Why Do Management Research?:

The Complexity Perspective

Kurt Richardson, editor
ISCE, USA

Introduction

At the recent Academy of Management meeting in Toronto, Emergence sponsored a panel on the topic of why management academics do research. The panel consisted of Bernie Avishai, Max Boisot, Michael Cohen, Kevin Dooley, Alan Kantrow, Michael Lissack, Bill McKelvey, Tom Petzinger, and Jan Rivkin. Selected excerpts follow.

Alan Kantrow We're in the process of watching a train wreck, and I would actually like to prevent it rather than spend the rest of my professional life trying to pick up the pieces and wipe off the blood, and see what's broken, and do triage. And the train wreck is very simple, and is the old adage of the drunk searching for the keys he lost in the dark alley but searching under the street lamp, and when asked why, saying “because that's where the light is,” it doesn't matter where the stuff is, that's where I can see. We measure and study—you guys measure and study what you know how to measure and study—it isn't necessarily clear, but that's what I need to know in order to do stuff that I need to do, as what my clients do what they need to do. And the train wreck is that in the absence of you giving me stuff that I can more readily use, I will go do other things to try and satisfy and fill in the gap, and those things are bad. But I will do them, not because I'm trying to cheat, and not because I'm a bad guy, or had a terrible moral or mental lesion, but because I'm trying to do the best I can with all the inadequate tools, given the pressures on me, given the realities I face, given the way I'm asked questions, given the context in which I need to look for answers and recommendations, the force is almost overwhelming in pushing me to do something, that when I step back from it, I say, “This is actually idiotic.”

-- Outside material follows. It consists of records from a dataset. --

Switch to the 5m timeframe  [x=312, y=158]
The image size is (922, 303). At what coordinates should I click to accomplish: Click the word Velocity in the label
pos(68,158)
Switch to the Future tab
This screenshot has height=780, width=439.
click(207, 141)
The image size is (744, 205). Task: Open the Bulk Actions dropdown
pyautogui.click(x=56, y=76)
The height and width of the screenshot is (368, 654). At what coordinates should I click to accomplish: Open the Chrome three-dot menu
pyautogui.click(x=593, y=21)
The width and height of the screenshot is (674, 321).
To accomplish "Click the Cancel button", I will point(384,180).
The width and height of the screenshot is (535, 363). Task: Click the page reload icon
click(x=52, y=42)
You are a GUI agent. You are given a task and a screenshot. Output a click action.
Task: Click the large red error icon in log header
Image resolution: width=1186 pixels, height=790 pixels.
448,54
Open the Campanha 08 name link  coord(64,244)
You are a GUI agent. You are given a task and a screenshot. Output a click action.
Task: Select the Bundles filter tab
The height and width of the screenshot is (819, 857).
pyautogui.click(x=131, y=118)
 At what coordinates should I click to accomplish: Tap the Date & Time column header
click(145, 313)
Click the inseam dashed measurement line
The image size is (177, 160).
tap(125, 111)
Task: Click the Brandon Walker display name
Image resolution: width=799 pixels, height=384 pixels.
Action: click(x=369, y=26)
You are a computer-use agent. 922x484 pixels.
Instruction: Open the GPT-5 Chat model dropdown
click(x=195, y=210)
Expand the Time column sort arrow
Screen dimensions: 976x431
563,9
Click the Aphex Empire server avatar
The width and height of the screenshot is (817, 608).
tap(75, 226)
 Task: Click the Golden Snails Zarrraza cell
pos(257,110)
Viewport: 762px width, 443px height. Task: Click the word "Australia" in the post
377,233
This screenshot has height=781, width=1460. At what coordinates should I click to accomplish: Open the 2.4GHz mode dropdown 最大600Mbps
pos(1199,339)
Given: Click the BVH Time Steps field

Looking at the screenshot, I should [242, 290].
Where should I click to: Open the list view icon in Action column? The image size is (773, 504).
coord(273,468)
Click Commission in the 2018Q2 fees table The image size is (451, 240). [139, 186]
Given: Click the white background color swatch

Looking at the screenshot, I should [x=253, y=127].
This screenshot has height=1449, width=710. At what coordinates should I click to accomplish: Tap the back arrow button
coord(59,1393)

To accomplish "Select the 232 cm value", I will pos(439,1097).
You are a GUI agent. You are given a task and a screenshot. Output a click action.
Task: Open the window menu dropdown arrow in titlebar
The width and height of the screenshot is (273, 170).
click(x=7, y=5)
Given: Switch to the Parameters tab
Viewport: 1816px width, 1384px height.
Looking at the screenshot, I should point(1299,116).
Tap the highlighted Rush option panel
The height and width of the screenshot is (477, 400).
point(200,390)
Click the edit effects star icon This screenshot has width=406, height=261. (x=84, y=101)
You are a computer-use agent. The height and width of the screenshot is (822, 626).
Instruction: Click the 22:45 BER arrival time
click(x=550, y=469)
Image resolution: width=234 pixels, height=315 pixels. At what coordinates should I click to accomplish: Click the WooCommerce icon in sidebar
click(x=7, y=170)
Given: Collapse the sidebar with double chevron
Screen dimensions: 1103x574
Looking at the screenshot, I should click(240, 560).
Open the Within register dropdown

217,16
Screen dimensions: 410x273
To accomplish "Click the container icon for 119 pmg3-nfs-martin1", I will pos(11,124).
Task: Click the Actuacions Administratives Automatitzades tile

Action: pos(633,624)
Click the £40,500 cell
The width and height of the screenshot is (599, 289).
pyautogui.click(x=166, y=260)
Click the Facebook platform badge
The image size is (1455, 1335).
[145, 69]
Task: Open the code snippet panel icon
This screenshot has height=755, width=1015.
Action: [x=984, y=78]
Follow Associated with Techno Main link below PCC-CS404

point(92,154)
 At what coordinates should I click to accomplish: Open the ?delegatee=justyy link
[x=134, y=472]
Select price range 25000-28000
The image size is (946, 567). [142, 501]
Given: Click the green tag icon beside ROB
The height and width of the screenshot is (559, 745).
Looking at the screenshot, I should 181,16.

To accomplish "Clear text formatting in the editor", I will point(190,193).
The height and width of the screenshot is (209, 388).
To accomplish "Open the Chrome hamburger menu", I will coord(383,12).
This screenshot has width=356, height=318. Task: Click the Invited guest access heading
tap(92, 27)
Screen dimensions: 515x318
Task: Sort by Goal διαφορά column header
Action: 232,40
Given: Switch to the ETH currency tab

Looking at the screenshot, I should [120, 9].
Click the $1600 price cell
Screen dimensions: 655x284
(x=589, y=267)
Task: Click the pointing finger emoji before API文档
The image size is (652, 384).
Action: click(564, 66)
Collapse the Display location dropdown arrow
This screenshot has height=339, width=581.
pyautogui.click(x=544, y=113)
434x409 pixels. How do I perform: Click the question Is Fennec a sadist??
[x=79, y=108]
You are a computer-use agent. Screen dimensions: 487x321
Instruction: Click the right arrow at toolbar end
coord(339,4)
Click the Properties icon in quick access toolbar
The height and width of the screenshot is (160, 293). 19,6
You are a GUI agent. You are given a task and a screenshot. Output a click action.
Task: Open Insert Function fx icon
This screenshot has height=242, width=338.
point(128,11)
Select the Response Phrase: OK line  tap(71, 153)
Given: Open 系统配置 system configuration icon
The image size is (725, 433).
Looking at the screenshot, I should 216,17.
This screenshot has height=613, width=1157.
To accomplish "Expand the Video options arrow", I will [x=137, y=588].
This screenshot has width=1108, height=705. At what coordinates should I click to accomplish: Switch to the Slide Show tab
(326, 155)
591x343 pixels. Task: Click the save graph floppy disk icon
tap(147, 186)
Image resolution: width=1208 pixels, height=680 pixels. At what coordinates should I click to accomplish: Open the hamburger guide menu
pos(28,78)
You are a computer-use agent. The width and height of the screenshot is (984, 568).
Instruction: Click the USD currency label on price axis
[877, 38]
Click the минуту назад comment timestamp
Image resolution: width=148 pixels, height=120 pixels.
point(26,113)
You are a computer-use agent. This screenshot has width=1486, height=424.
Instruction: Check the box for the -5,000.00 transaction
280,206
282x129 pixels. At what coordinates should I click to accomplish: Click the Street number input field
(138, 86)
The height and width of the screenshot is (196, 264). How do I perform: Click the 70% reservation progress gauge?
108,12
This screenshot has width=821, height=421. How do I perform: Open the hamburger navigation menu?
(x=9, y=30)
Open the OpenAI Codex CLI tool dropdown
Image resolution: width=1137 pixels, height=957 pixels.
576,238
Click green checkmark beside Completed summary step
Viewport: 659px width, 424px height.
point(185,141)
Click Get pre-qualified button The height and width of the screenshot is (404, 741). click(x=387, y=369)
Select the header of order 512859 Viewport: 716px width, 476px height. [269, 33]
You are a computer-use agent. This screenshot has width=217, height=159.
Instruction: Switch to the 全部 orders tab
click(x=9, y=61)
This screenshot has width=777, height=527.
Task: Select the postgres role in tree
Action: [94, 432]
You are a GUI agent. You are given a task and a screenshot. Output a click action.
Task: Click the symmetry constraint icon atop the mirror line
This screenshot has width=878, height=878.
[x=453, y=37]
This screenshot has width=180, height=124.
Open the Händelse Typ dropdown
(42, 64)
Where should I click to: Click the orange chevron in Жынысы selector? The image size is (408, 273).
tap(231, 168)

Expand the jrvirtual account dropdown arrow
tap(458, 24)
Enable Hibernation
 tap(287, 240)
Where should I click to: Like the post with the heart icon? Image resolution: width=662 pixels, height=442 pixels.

That is, I will do the heart of what the consulting profession does when it's not doing well. Either I can say I didn't mean to do any harm, and I was doing the best I could, but then you're mad at me because I'm not telling you stuff of the sort that you want to hear, or I can not do anything, or I can ask you for help in figuring out how I begin to start creating in a way that's testable and extendable through experience that assures that a set of practical experimental guidelines and protocols—I don't mean an r squared, I don't mean that level of analytical reference—that will help me begin the work of constructing a practical discipline for making judgments about whether, and the degree to which, findings from Context A apply to Context B. I don't have that; you have not given it to me; I cannot find it. And so I create it as best I can, and use what I create—I mean I, we, all of us— create it as best we can, and use it as the frame to build and design the management systems, and the protocols, and the practices of the firm. That's not good enough; and if I have to reinvent the theory from scratch in every new context, and if the I who is doing the inventing is a different I, and that's not all connected up, the likelihood that any progress will be cumulative and aggregate is not very good. But the notion that Company A did it and won, why shouldn't Company B do it, too?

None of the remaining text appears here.